Bloc de texte.
>>>

Adobe Experience Cloud

Adobe a donc fait ses emplettes en rachetant, entre autres, Omniture (analytique marketing), Neolane (gestion de campagnes marketing multicanal), Magento (sites de commerce et eboutiques), Marketo (automatisation des mails marketing) ou encore Efficient Frontier (publicité multicanal).

Le résultat est un CXM complet. Ce « troisième cloud » – comme on pourrait le surnommer – a généré 2 milliards de dollars sur les 9 milliards de CA d’Adobe en 2018 (22 %). Il devrait générer 3 Md $ cette année sur un prévisionnel global de 11 Md $ (27 %).

Ce cloud « parent » repose sur quatre clouds « enfants » qui couvrent chacun une étape clef de la gestion d’un parcours client : Advertising Cloud, Analytics Cloud, Marketing Cloud et Commerce Cloud.

Adobe Experience Cloud
Adobe Experience Cloud

Mais le revers de la médaille est que chaque application fonctionne avec sa propre base et ses propres données.

Le modèle de données XDM

Pour y remédier, Adobe a mis au point un modèle de données dédiées à l’expérience client : XDM (pour eXperience Data Model).

Open source et disponible sur Github, le but est qu’il devienne un standard de l’industrie pour permettre également des échanges de données entre outils d’éditeurs différents. Le modèle XDM est par exemple la pierre angulaire de l’Open Data Initiative qui unit Adobe, Microsoft et SAP face à Salesforce.

Plusieurs centaines d’éléments sont décrits dans le format XDM (profil client, segment, donnée produit, PIM, donnée historique d’achat, métadonnée d’images, etc.)

Adobe Experience Platform

En plus de ce modèle commun, Adobe a travaillé sur un « Datalake structuré »[1] dans lequel déverser les données des applications maison d’Experience Cloud et celles venues de l’extérieur (Salesforce ou autre). Adobe l’a nommé Adobe Experience Platform.

<<<

Tâche à faire A. Transformez en liste le paragraphe du bloc de texte qui commence par « Adobe a donc fait ses emplettes », en gardant chaque rachat et son domaine.
Tâche à faire B. Citez tous les clouds « enfants » sur lesquels repose le cloud « parent » selon le bloc de texte.
Tâche à faire C. D'après le bloc de texte, les affirmations suivantes sont-elles exactes ? Répondez par oui ou non et citez les mots décisifs du texte. (i) Le « troisième cloud » a rapporté 2 milliards de dollars en 2018. (ii) Le modèle XDM est réservé aux seuls outils d'Adobe et n'est pas public. (iii) L'Open Data Initiative réunit Adobe, Microsoft et Salesforce.
Les lignes qui suivent forment un matériau distinct du bloc de texte.

Données disponibles.
>>>

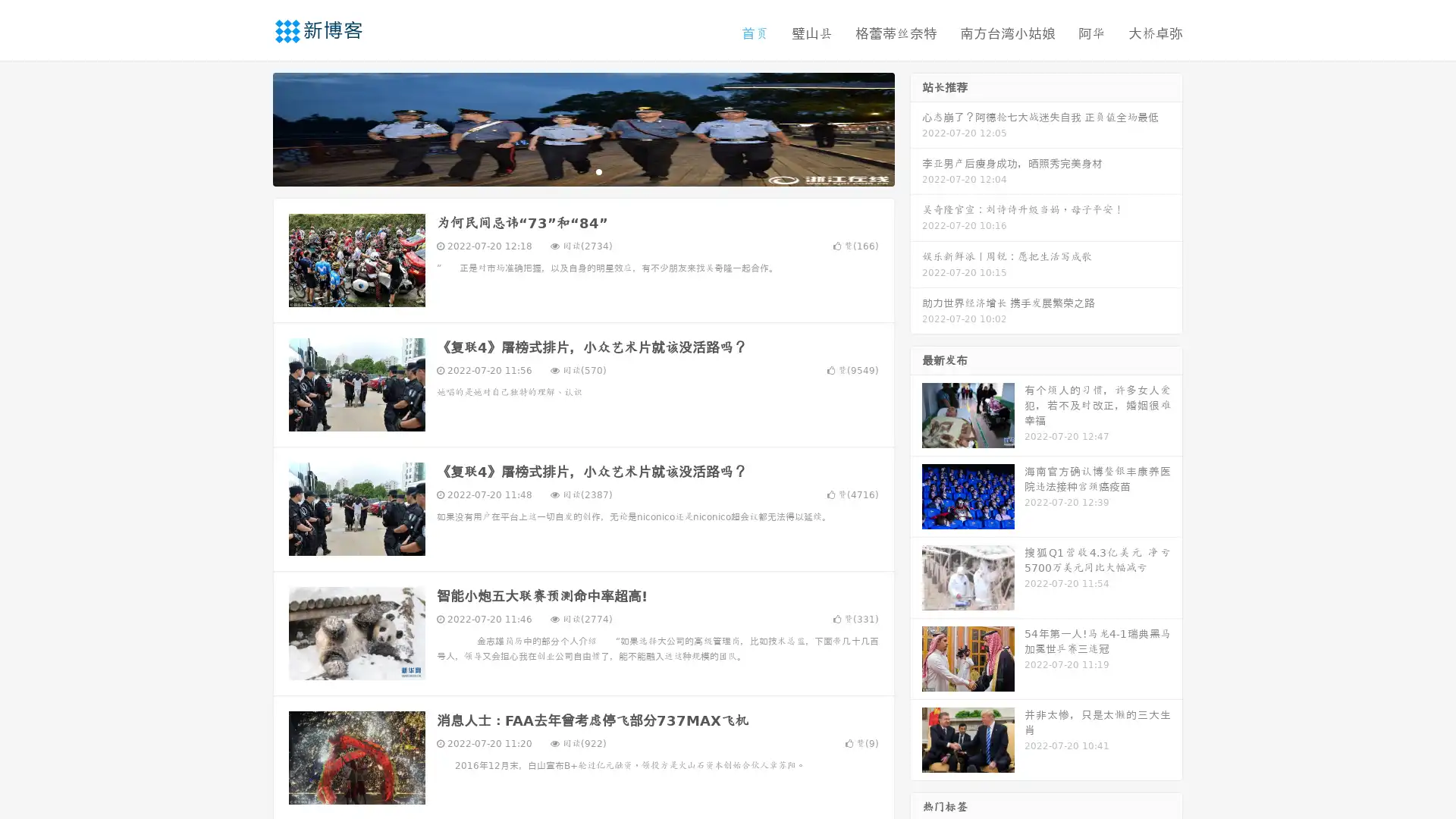 The image size is (1456, 819). Describe the element at coordinates (916, 127) in the screenshot. I see `Next slide` at that location.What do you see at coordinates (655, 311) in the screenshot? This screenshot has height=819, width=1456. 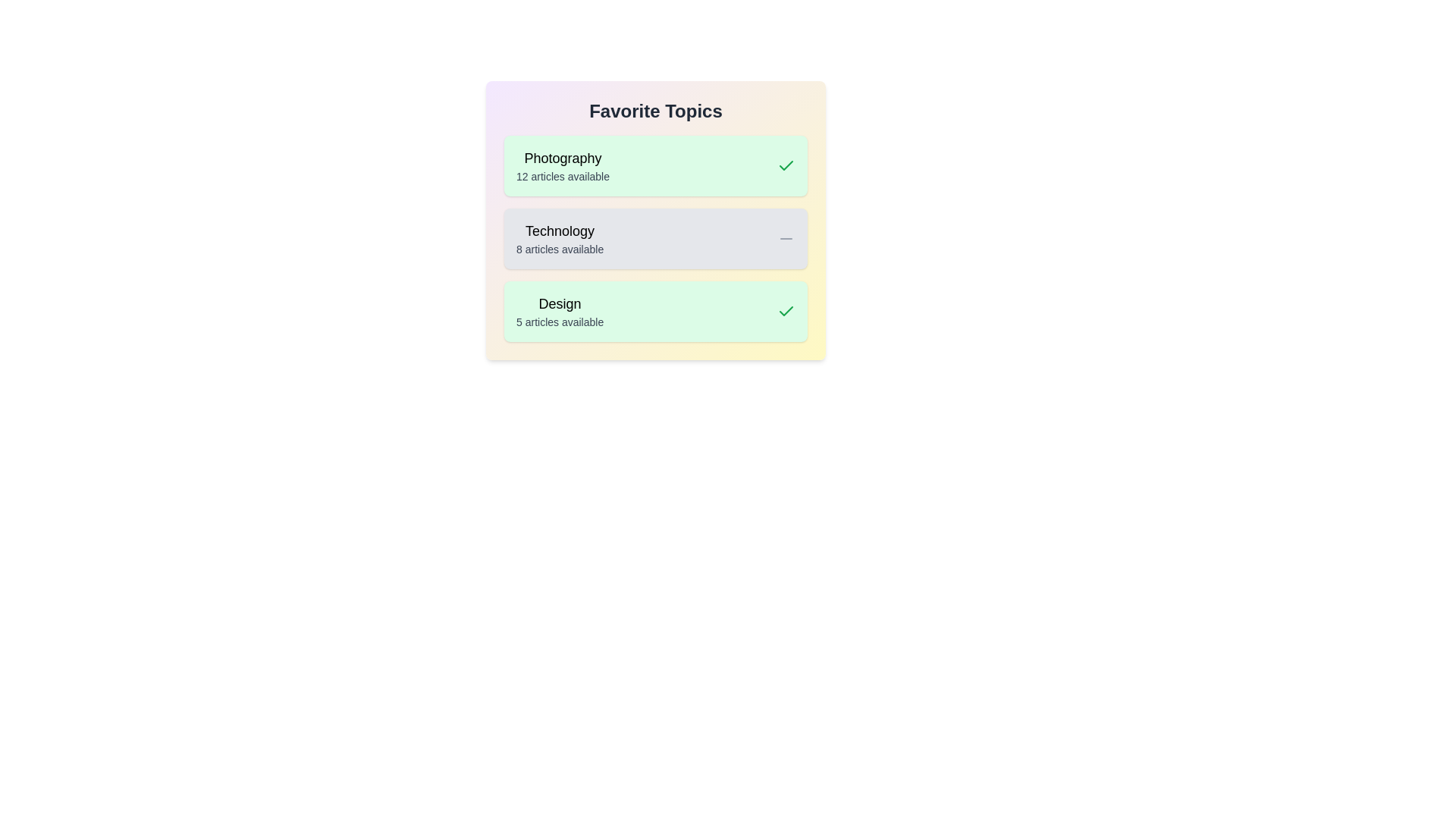 I see `the topic card labeled 'Design'` at bounding box center [655, 311].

<<<

Réponse A.
Adobe a racheté, entre autres :
- Omniture (analytique marketing)
- Neolane (gestion de campagnes marketing multicanal)
- Magento (sites de commerce et eboutiques)
- Marketo (automatisation des mails marketing)
- Efficient Frontier (publicité multicanal)

Réponse B.
- Advertising Cloud
- Analytics Cloud
- Marketing Cloud
- Commerce Cloud

Réponse C.
(i) Oui : « a généré 2 milliards de dollars sur les 9 milliards de CA d’Adobe en 2018 ».
(ii) Non : « Open source et disponible sur Github ».
(iii) Non : « qui unit Adobe, Microsoft et SAP face à Salesforce ».